# Collected data entries:
---*---
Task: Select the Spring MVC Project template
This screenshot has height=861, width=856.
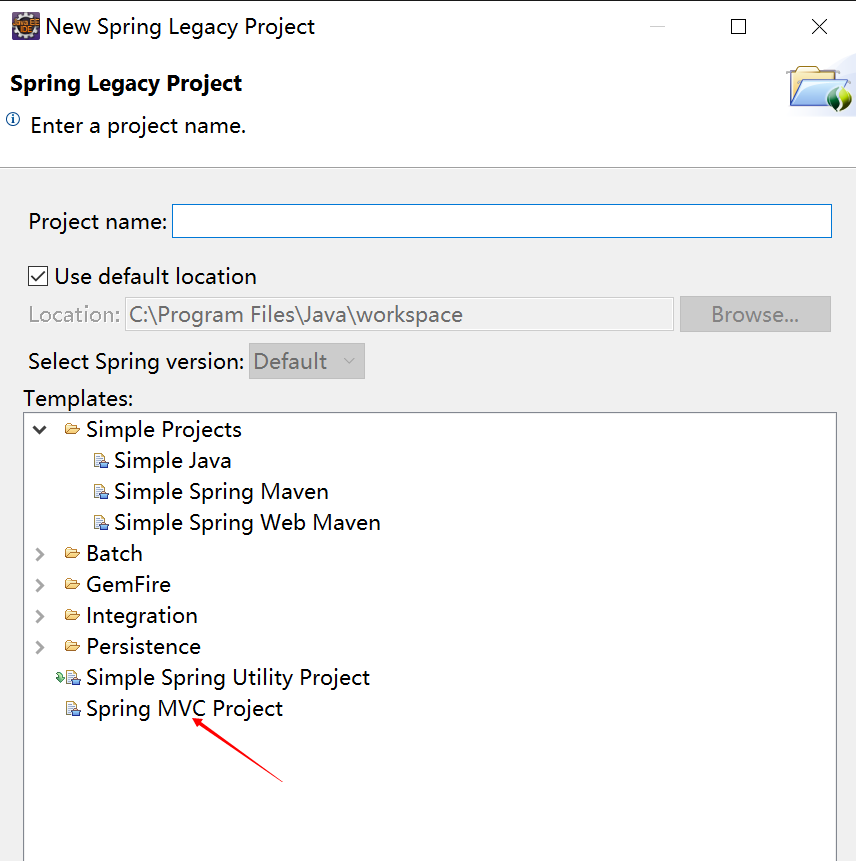Action: [184, 708]
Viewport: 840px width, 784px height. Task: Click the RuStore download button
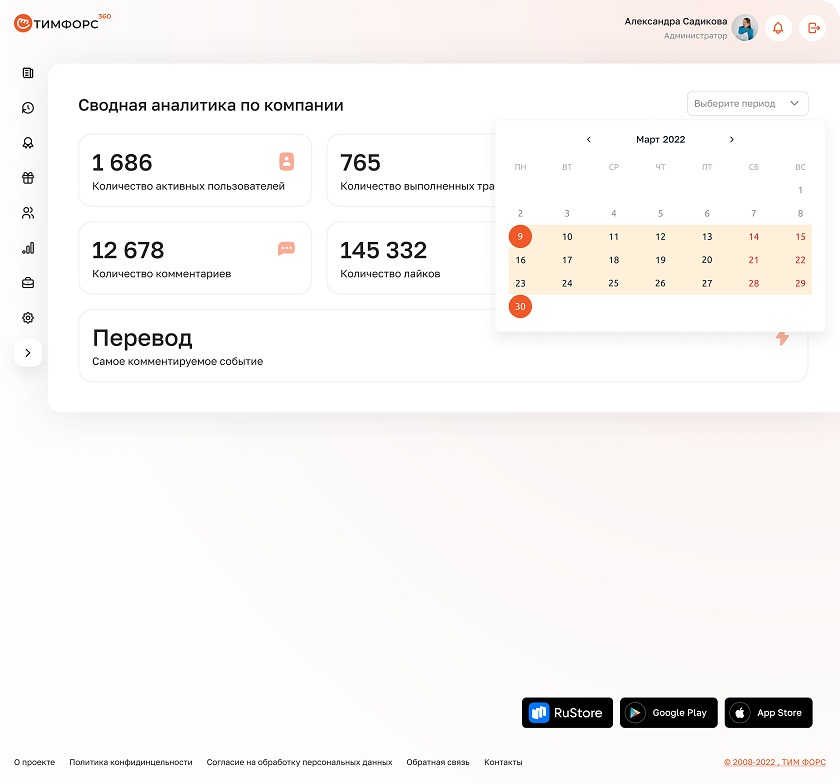coord(566,713)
---*---
Starting at the line with "Viewport: 840px width, 784px", reproduce exactly each line through the end of the entries, including the first and the last, and skip the pictures.

# RESPONSE AREA:
Viewport: 840px width, 784px height. Task: Click the RuStore download button
coord(566,713)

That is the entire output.